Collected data
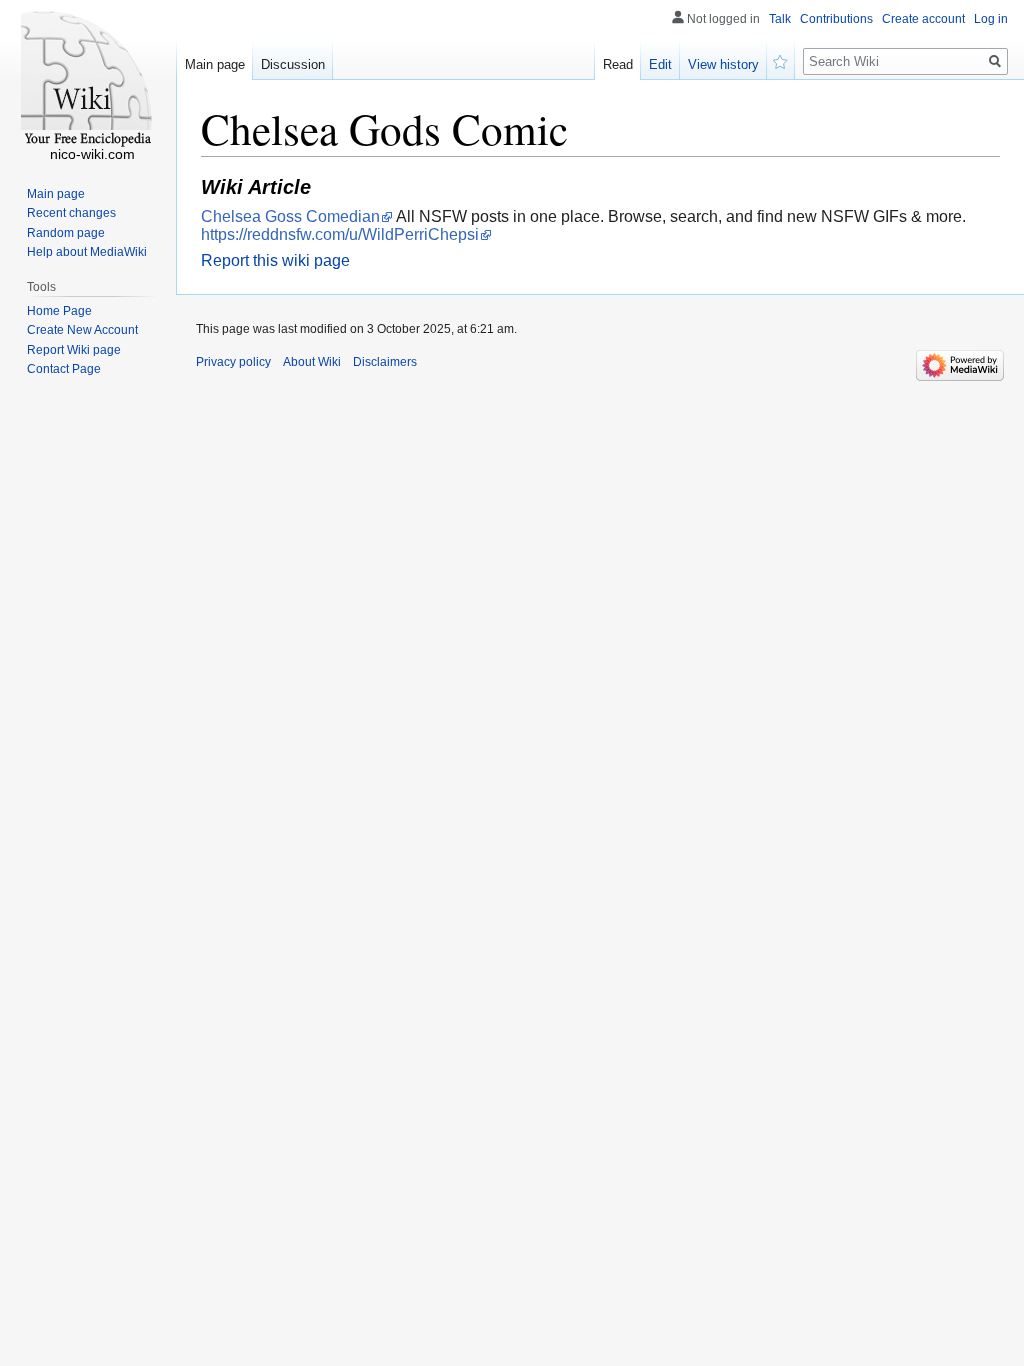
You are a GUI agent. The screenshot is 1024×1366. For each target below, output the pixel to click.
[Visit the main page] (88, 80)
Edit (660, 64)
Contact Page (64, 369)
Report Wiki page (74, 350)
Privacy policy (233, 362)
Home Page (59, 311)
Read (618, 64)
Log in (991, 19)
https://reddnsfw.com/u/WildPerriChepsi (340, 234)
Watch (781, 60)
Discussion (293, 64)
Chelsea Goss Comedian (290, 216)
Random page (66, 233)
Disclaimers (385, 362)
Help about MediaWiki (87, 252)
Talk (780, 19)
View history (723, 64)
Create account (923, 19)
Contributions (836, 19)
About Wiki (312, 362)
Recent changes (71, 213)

WHAT YOU WILL DO:
Go back to the data above and please quote exactly, and only, the lines from the line with "Talk (780, 19)" through its last line.

SOLUTION FOR THIS PROBLEM:
Talk (780, 19)
View history (723, 64)
Create account (923, 19)
Contributions (836, 19)
About Wiki (312, 362)
Recent changes (71, 213)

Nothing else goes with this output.